Dive Brief:
- Family premiums for employer-sponsored health insurance are up 6%, or $1,408, compared to last year, according to KFF’s 2025 Employer Health Benefits Survey. That’s in keeping with the 7% increases recoded by the organization over each of the two previous years.
- On average, family premiums were $26,993 this year, or higher than the cost of a new Toyota Corolla Hybrid, as KFF President and CEO Drew Altman put it in a column Wednesday. Of that, workers contribute about $6,850 annually, and employers cover the rest, per the survey.
- “That’s not a four-alarm fire for those of us who remember years of double-digit premium increases. Still, up is up and the absolute numbers are daunting for employers and employees,” Altman wrote.
Dive Insight:
There is “a quiet alarm bell going off” when it comes to health insurance costs, Altman warned.
“With GLP-1s, increases in hospital prices, tariffs and other factors, we and pretty much everyone who monitors employer health costs expect employer premiums to rise more sharply next year,” Altman wrote. “I am not predicting a return to low double-digit increases, but it would not shock me.”
As a result, employees could be hit with higher deductibles and greater cost sharing, Altman predicted. It could also lead to a pause in the expansion of coverage for GLP-1s — a popular but expensive benefit.
A July report from Mercer found that more than half of large employers, defined as those with 500 or more employees, said they’re likely — or very likely — to make changes to their plans that would shift more costs to employees, such as raising deductibles or out-of-pocket maximums.
In the KFF survey, among large firms, those with at least 200 workers, more than a third said prescription drug prices contributed “a great deal” to higher premiums in the past few years, and 22% said the same of coverage for new prescription drugs.
Large employers also cited the prevalence of chronic disease, higher utilization of services and hospital prices as premium cost drivers.

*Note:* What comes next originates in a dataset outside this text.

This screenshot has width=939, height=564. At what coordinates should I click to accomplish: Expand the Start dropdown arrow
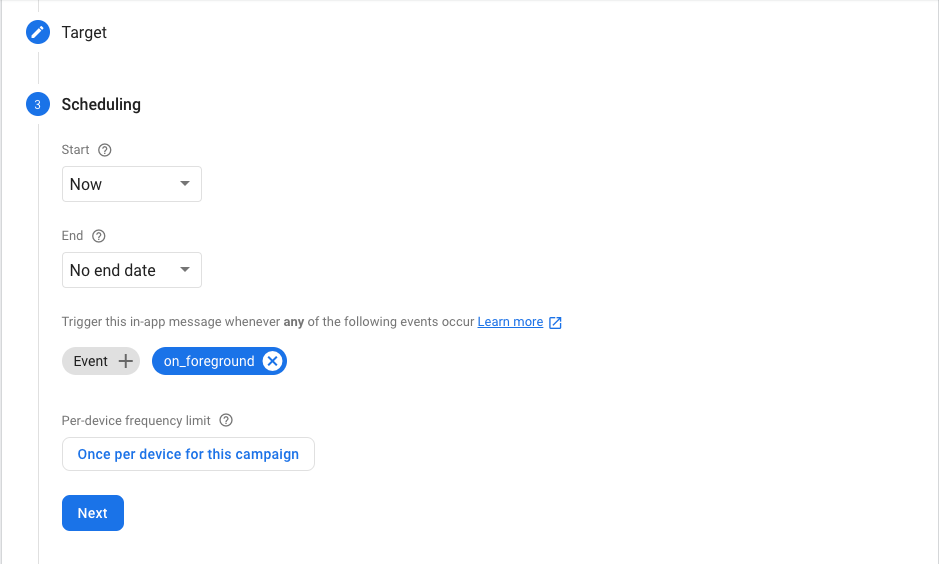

Still, 19% of large companies said they covered GLP-1s for weight loss this year, and 43% of the biggest employers, those with at least 5,000 workers, said they offered the coverage in their largest plan, an increase from 28% that did the year before. Among the biggest employers that provide this coverage, 6 in 10 said costs have exceeded expectations, and two-thirds (66%) said they had a “significant” effect on their health plan’s prescription drug spending.
“Large employers know these new high-priced weight-loss drugs are an important benefit for their workers, but their costs often exceed their expectations,” KFF Senior Vice President and study author Gary Claxton said in a statement. “It’s not a surprise that some are rethinking access to the drugs for weight loss.”
KFF surveyed more than 1,800 employers with at least 10 workers for the report.